Let's create a second array, with some dates overlapping the dates of `tarr`:

In [None]:
# let's take 10 days in early 1999
T, N = 10, 1

# dates, some will overlap the last dates of `new_arr
dates = [tarr.timestamp[end-4] + Dates.Day(p) for p = collect(1:T)]

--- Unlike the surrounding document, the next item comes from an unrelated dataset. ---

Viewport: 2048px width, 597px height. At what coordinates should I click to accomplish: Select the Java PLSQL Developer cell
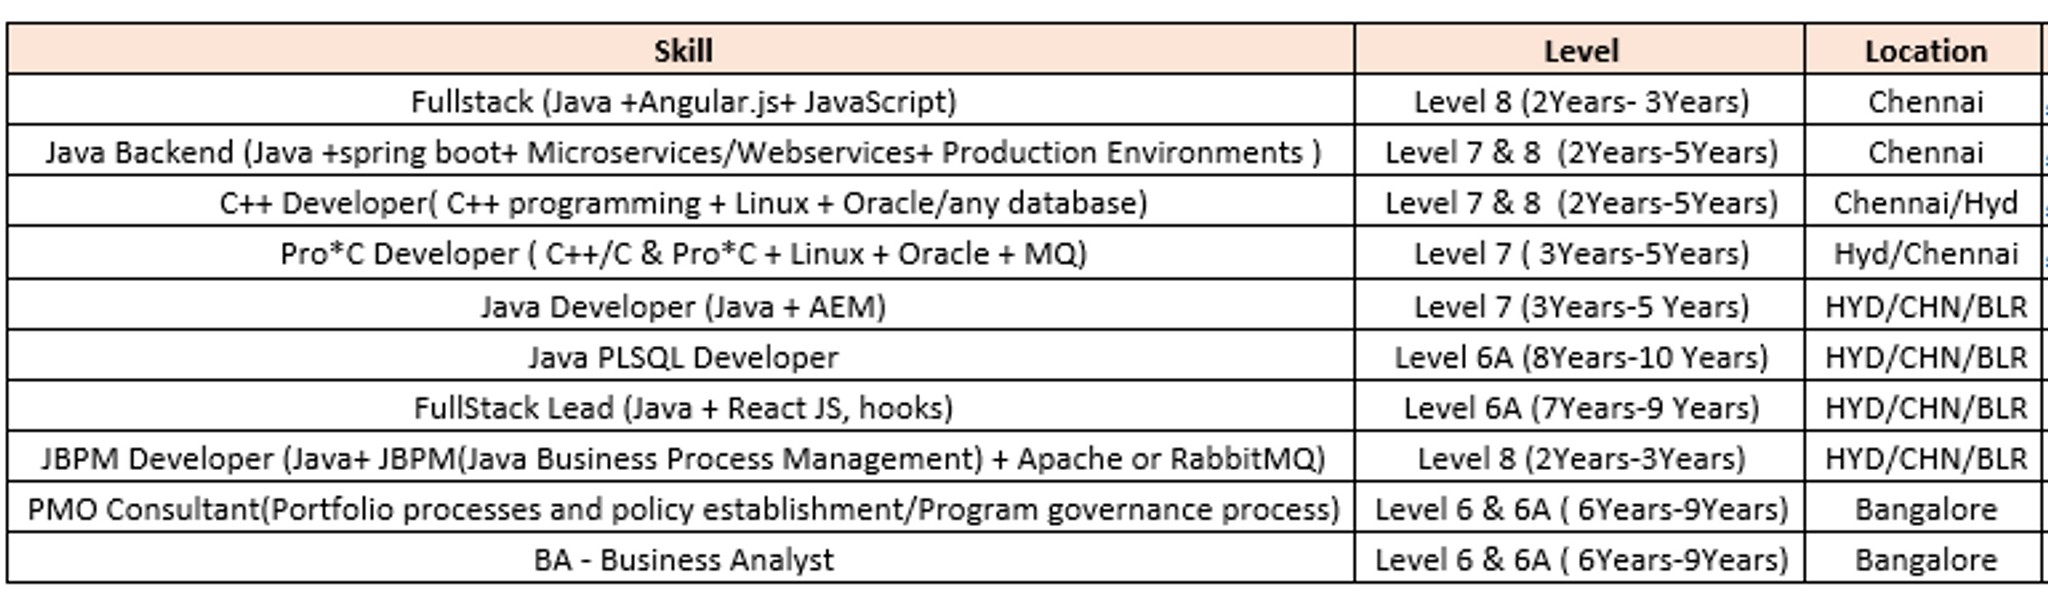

# column names are a string
colnames = String["Rf"]

# values are random normally distributed numbers
values = rand(T, N)*100

# construct array
rf = TimeArray(dates, values, colnames)

print(rf)

In [None]:
# subtract risk-free rate from both
println("\nmind that only 'common' dates are left!\n")
print(tarr .- rf)

## Plotting

In [None]:
using Plots
gr()

We'll create a function that will plot a TimeArray and could contain our settings. The only setting so far will be linewidth of 1.5:

In [None]:
"""
Plot a TimeArray on the date axis.
    
Parameters
----------
ta : TimeArray
    
Returns
-------
nothing
"""
function prettyplot(ta::TimeArray)
    plot(ta, lw=1.5)
end

In [None]:
# print
prettyplot(tarr)

# Time series analysis

## Filters
A handy feature is rolling and expanding calculations:

In [None]:
# 5-period moving average
w = 5
prettyplot(moving(tarr, mean, w))

In [None]:
# 10-period moving Sharpe ratio (risk-free rate taken to be 0)
w = 10
prettyplot(moving(tarr, mean, w) ./ moving(tarr, std, w))

In [None]:
# rolling 7-period weird statistic: min / max
# define function calculating the desired quantity
weird_fun = arr -> maximum(arr) / minimum(arr)
prettyplot(moving(tarr, weird_fun, 7))

In [None]:
# expanding minimum
prettyplot(upto(tarr, minimum))

# Converting TimeArrays to DataFrames
using `IterableTables` package (registered):

In [None]:
Pkg.add("IterableTables")

In [None]:
using DataFrames, IterableTables

In [None]:
# convert
df = DataFrame(tarr)
print(df)